Gestern bekam ich zum Beispiel die Aufgabe, mir ein Programm für eines der Stipendiatentreffen zum Thema 'Elitenbildung und ihr Beitrag zur Demokratisierung' "auszudenken". Zunächst einmal habe ich schon allein was deutsche Eliten anbelangt keine Ahnung - von senegalesischer Elite habe ich noch nicht mal was gehört. Gibt es so etwas überhaupt hier? 

Das heißt, eine Aufgabe, die einen der Mitarbeiter hier vielleicht eine Stunde Aufwand kosten würde, kostet mich etwa drei Tage Recherche: Ich habe keine Ahnung, was in so ein Seminar reingehört, keine Ahnung von diesem Land, keine Ahnung, was ich machen muss und kann: "Zeigen Sie uns einfach, was Sie können", meinte der Chef. 

Morgen findet mal wieder ein Seminar statt - wofür ich ein kurzes Grußwort verfassen soll. Ich habe keine Ahnung, was das für ein Seminar ist, was da für Leute sitzen, worum es geht, was überhaupt in ein Grußwort reingehört - dafür aber das dumpfe Gefühl, dass der Herr Auslandsreferent es selbst nicht weiß und die Aufgabe deshalb auf mich abgewälzt hat.

Überhaupt finde ich ihn reichlich pessimistisch: Unser Seminar "Frauen an die Urnen" findet er jedenfalls langweilig. Es sei schließlich nicht die Aufgabe der KAS, Leute, die noch nicht mal lesen und schreiben können, über ihre Rechte zu unterrichten. Und überhaupt, als ob es was bringen würde und die Frauen nicht sowieso nach Hause kommen und alles seinen alten Gang geht.

Mit letzterem hat er wahrscheinlich Recht. Vorgestern rief ein Mann von einer der Frauen an, die am Wochenende in Dindefelo am Seminar teilgenommen haben.

Wieso seine Frau denn nur so wenig Geld dafür bekommen habe, fragte er. Eigentlich wollte er wissen, warum ER nur so wenig Geld dafür bekommen habe, dass er seine Frau hat dorthin gehen lassen. Ute sagte ihm, dass die Frauen eigentlich gar kein Geld von uns bekommen würden, das ganze sei schließlich freiwillig. 

Kurz gesagt: Obwohl die Frau keinen Cent von uns bekommen hat, hat sie ihrem Mann Geld mitgebracht, damit der sie vielleicht auch in Zukunft zu solchen oder ähnlichen Seminaren gehen lässt.

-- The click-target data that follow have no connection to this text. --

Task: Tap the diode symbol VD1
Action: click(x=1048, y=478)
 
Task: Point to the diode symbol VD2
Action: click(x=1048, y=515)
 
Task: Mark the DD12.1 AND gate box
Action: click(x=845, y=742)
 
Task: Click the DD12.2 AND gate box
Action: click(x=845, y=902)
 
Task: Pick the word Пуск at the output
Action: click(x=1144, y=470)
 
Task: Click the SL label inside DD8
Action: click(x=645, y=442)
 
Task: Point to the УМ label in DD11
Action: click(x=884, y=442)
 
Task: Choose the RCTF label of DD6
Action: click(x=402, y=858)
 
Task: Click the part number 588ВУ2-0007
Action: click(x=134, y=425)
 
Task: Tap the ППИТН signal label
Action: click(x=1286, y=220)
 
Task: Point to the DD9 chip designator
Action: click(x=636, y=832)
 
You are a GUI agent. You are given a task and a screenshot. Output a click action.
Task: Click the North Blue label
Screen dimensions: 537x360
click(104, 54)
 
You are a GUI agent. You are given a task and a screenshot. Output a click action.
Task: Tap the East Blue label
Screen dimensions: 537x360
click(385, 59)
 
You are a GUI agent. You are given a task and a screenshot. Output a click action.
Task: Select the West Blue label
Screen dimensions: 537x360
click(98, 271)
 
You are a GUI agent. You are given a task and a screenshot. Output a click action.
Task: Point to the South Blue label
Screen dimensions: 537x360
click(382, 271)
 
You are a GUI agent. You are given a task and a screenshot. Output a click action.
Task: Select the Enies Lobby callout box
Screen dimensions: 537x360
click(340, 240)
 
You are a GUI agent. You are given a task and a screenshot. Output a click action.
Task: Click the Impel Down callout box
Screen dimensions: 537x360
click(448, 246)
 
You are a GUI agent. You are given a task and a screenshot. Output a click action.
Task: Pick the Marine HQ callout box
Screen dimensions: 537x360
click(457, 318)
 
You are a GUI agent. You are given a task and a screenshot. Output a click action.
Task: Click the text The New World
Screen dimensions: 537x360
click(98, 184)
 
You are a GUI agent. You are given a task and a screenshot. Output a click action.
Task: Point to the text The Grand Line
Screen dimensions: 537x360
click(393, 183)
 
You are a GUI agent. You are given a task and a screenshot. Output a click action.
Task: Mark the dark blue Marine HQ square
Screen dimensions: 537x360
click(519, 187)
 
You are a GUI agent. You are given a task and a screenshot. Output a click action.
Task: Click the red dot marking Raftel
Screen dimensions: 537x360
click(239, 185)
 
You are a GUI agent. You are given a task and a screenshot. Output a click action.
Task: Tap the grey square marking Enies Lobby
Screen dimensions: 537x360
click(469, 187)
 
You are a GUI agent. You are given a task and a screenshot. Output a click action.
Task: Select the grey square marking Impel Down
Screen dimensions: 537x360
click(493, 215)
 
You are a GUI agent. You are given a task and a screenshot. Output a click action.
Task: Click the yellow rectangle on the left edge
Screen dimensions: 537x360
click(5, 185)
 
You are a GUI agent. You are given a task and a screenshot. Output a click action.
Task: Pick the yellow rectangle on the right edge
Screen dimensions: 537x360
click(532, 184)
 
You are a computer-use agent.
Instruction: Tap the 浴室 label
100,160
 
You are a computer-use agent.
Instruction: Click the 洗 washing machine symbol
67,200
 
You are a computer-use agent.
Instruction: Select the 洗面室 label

An Geld mangelt es hier ja jedem. Gestern kam ein senegalesischer Stipendiat der Stiftung vorbei und beschwerte sich über die Kürzung der monatlichen Stipendiumsgelder. Statt über 200 Euro erhalten die Stipendiaten nun nur noch etwa 140 Euro - für die Verhältnisse hier trotzdem eine Traumsumme. Plötzlich klingelte sein Telefon. Der Herr Stipendiat nahm ab und erklärte seinem Gesprächspartner, dass er gerade in einem Gespräch sei, er aber gern auch einen Platz im Restaurant reserviert bekommen hätte und gleich mit dem Taxi kommen würde. Bei so einem Lebensstil ist es natürlich kein Wunder, dass eine Kürzung der Gelder ungelegen kommt.

Gestern abend hatte ich mal wieder Besuch von Malick, dem Journalisten aus meiner Gastfamilie, dem ich auch die Miete gebe. Vor meiner Ankunft sagte man mir, dass mein Zimmer 250 Euro kosten würde. Unglaublich teuer.

Ich fragte also nochmal nach der genauen Miete. Ob ich denn ein Stipendium hätte, fragte er. Nein, meinte ich ganz geknickt, ein zur Zeit sehr wunder Punkt bei mir. Na gut, sagte er dann freundschaftlich, dann gibst du mir nur 150 Euro Miete. Ja, auch als Nichtstipendiat hat man manchmal Vorteile.